■ **WORK TO COMPLETE**
Locate each of the rows below that contains the string "pixels", and copy those rows in full. Case counts.

■ **INFORMATION GIVEN**
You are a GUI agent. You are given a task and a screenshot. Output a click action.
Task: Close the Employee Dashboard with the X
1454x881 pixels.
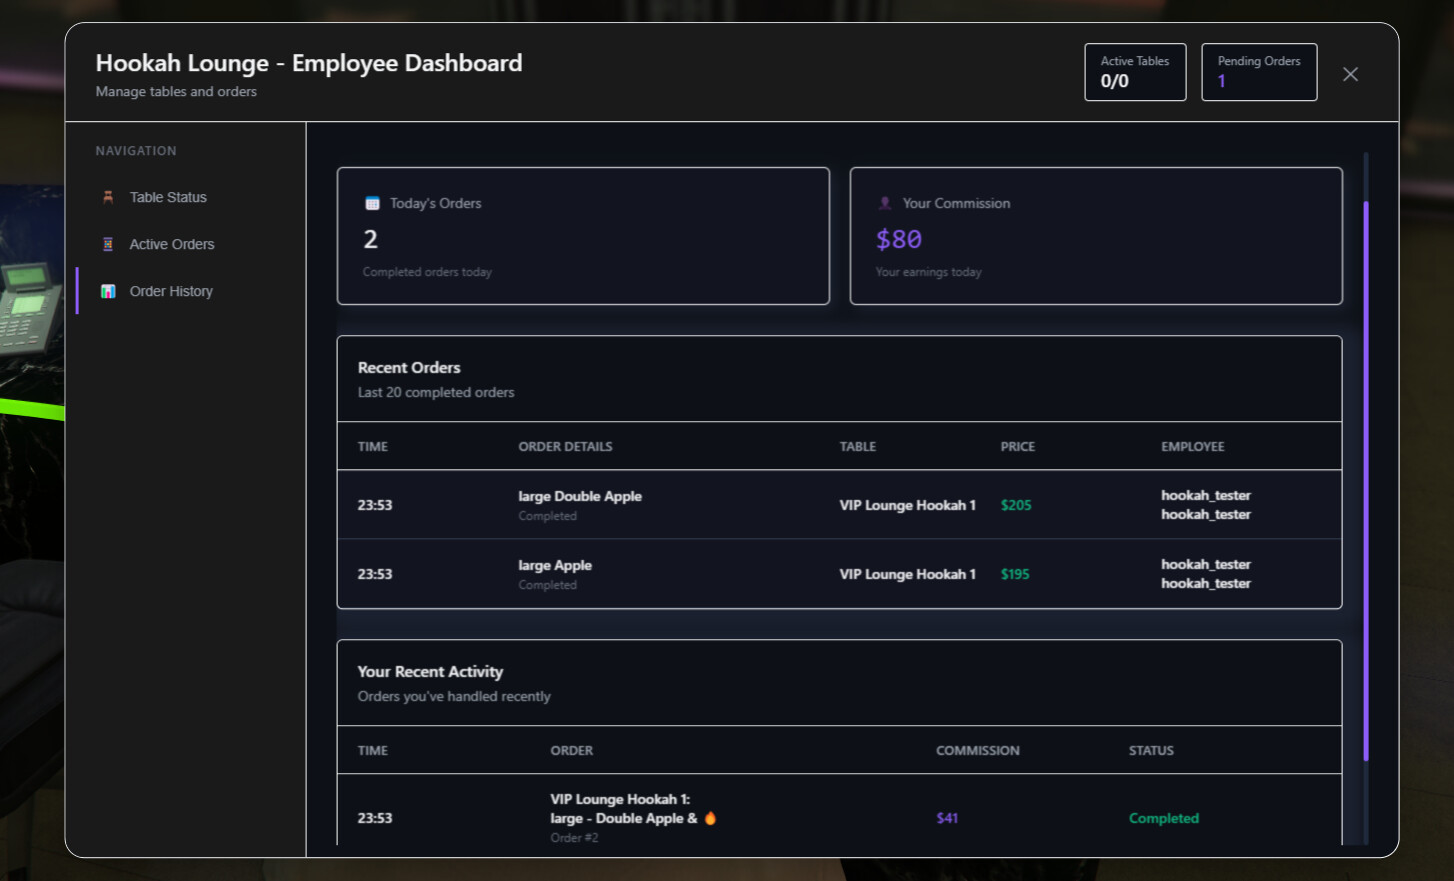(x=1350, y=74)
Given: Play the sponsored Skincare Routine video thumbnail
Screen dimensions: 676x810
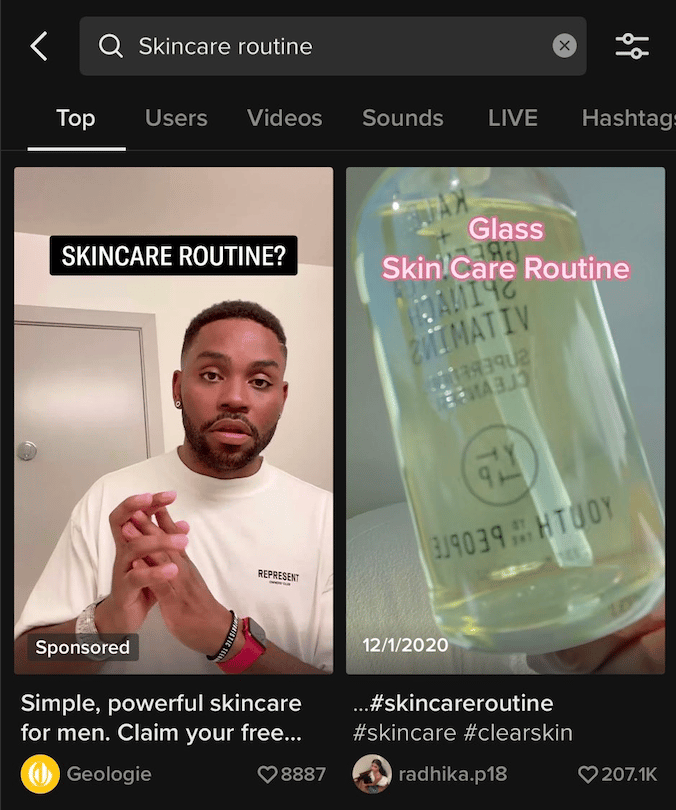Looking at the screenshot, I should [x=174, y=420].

* * *

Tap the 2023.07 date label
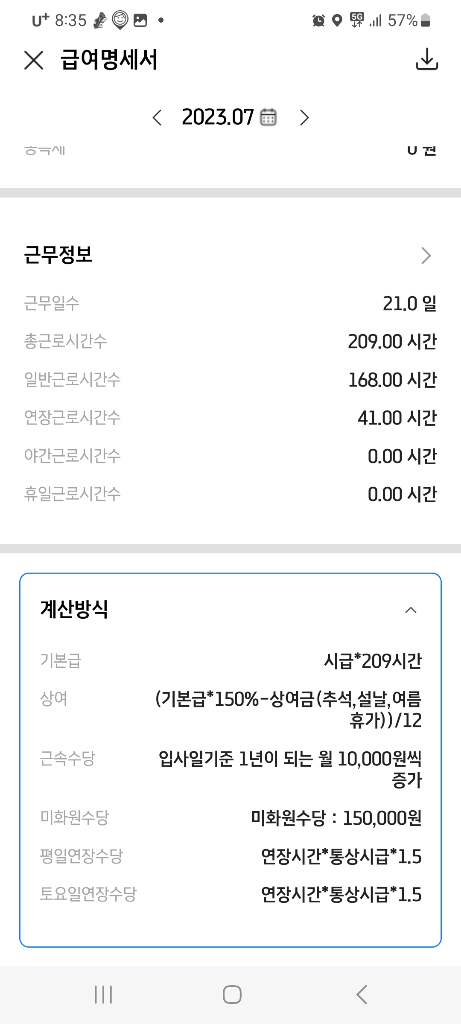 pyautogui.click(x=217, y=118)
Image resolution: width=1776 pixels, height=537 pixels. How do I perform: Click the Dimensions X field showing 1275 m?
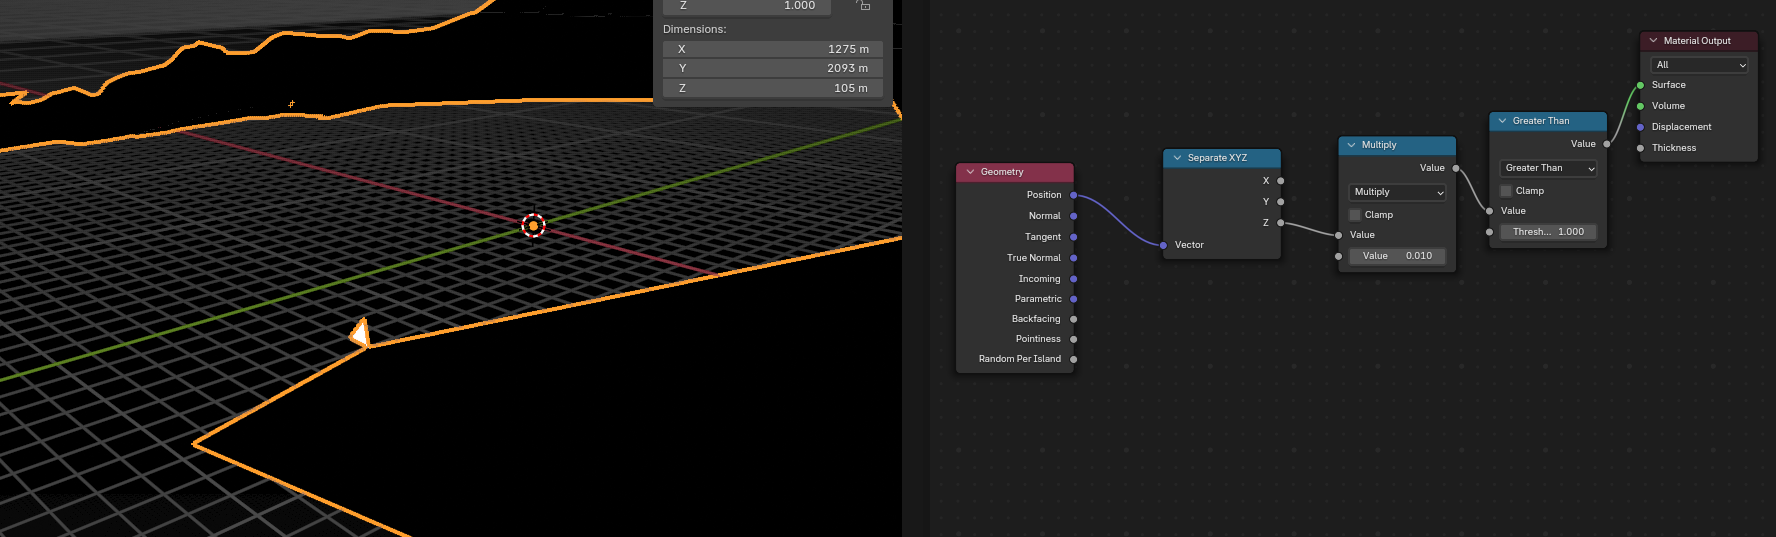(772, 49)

* * *

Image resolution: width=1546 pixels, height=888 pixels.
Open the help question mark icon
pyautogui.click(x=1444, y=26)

■ **TASK RESPONSE**
1454x881 pixels.
Image resolution: width=1776 pixels, height=537 pixels. How do I perform: Click the Dimensions X field showing 1275 m?
Image resolution: width=1546 pixels, height=888 pixels.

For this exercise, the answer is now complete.